1. 3d as well but this is hopscotch ↩︎

2. or now know ↩︎

3. as in like, after we rotate the camera where does it go ↩︎

4. there’s probably a math function exactly for this but I’m not the ↩︎

5. if that makes sense? ↩︎

ive done zoom + rotate follow cam in the past and it was pain

super awesome tutorial!!

thanks! funny you say it was pain though since this wasn’t that hard to figure out and then conceptualize lol
(also I updated the poll slightly so your votes were cleared…)

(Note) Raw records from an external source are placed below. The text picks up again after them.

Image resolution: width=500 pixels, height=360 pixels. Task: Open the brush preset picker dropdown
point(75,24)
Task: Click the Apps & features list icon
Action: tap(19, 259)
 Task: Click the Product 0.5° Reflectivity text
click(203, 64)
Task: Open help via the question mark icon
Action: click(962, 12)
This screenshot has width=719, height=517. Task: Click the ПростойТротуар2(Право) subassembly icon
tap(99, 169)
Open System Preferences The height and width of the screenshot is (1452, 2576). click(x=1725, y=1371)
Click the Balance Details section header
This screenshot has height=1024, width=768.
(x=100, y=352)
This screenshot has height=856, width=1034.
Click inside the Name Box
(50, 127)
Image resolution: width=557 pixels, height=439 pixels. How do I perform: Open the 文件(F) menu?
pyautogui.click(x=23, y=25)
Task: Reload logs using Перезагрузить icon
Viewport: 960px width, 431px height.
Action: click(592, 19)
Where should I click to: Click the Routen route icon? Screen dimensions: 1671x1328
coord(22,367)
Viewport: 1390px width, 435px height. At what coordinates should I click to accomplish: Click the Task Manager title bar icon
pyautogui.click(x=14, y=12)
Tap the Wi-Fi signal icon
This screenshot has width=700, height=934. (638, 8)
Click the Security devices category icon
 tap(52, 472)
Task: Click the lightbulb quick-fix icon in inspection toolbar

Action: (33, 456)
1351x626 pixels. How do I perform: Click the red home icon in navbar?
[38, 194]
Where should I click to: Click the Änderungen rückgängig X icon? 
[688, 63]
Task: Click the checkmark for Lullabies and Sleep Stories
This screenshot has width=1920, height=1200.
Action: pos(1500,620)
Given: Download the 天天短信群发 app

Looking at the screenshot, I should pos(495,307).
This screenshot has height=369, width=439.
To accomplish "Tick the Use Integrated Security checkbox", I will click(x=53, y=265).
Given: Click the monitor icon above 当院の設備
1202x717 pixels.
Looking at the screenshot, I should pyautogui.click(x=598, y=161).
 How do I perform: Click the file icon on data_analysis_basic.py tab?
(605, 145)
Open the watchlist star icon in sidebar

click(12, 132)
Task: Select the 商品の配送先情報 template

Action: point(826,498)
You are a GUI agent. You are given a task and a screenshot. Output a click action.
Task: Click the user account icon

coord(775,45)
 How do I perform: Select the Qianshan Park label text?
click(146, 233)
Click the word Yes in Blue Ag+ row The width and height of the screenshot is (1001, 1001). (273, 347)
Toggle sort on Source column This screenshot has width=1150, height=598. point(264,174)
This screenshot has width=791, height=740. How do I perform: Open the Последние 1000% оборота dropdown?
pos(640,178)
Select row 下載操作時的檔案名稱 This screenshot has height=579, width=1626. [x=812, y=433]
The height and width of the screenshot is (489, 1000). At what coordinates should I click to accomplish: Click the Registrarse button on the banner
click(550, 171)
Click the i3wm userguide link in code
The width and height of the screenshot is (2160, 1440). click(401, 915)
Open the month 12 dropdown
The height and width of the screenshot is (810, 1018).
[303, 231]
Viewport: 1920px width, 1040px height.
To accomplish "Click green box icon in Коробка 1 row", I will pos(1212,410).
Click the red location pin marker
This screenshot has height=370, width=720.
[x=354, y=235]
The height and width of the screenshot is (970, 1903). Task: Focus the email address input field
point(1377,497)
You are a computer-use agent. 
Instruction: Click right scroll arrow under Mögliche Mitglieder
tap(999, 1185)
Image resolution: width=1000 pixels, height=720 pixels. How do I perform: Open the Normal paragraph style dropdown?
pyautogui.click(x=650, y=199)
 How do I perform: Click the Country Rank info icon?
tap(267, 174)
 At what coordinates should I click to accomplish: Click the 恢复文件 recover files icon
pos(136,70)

Having learned trigonometry, it’s really easy as a concept, but since I haven’t done it before I don’t know how hard it would be to code and debug (mostly debug) in Hopscotch. Really cool tutorial though!

is there any project for this?

I honestly don’t really know what it’s talking about so well

https://explore.gethopscotch.com/p/13d5wd9tvg
here ya go!

rip it’s currently stuck in the filter :((

aaaahhh

Looks like it was caught by the word Zoom (like video calls) so not sure if that’d come out on its own. Might want to put that in the filter topic then

@Pandy-y project got unfiltered

So basically 3d?

what?

What if I want only a partially-fledged camera?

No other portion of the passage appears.